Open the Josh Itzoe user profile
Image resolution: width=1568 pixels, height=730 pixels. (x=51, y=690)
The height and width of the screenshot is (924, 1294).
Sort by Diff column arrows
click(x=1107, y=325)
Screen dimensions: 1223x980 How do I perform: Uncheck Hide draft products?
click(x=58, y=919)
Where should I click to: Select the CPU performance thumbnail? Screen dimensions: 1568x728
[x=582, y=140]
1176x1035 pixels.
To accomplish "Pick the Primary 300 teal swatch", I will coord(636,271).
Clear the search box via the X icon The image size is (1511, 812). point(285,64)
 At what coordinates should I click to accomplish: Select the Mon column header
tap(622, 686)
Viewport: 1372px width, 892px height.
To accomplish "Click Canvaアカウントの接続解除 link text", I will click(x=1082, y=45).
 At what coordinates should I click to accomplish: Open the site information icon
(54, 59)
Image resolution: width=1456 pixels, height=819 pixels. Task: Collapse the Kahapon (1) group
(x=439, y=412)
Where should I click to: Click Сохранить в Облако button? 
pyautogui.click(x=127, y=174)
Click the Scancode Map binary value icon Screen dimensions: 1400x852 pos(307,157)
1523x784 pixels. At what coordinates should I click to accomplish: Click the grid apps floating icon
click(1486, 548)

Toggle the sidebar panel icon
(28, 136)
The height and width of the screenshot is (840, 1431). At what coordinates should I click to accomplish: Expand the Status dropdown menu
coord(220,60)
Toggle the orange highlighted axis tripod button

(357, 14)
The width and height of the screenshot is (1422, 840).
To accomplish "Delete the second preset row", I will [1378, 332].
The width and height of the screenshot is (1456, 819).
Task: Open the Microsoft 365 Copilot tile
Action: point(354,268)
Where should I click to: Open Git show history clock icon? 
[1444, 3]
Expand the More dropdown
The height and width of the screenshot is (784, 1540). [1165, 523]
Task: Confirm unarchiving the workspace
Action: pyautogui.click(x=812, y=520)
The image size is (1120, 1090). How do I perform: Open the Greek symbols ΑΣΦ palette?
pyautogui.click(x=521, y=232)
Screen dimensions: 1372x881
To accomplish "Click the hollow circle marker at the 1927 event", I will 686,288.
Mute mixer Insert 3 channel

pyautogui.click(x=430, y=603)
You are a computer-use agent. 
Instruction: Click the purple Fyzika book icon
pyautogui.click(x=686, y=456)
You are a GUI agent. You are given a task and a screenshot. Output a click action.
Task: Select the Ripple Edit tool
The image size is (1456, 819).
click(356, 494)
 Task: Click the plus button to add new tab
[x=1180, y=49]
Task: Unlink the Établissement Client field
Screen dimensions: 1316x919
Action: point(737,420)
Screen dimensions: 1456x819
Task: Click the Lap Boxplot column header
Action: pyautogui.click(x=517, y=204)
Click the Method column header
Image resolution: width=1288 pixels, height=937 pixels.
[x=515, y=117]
──────────
■ Exercise prompt: If the string "agent" is in a line of the entries, pick that line out.

■ Result of the exercise:
You are a computer-use agent. 
You are a GUI agent. You are given a task and a screenshot. Output a click action.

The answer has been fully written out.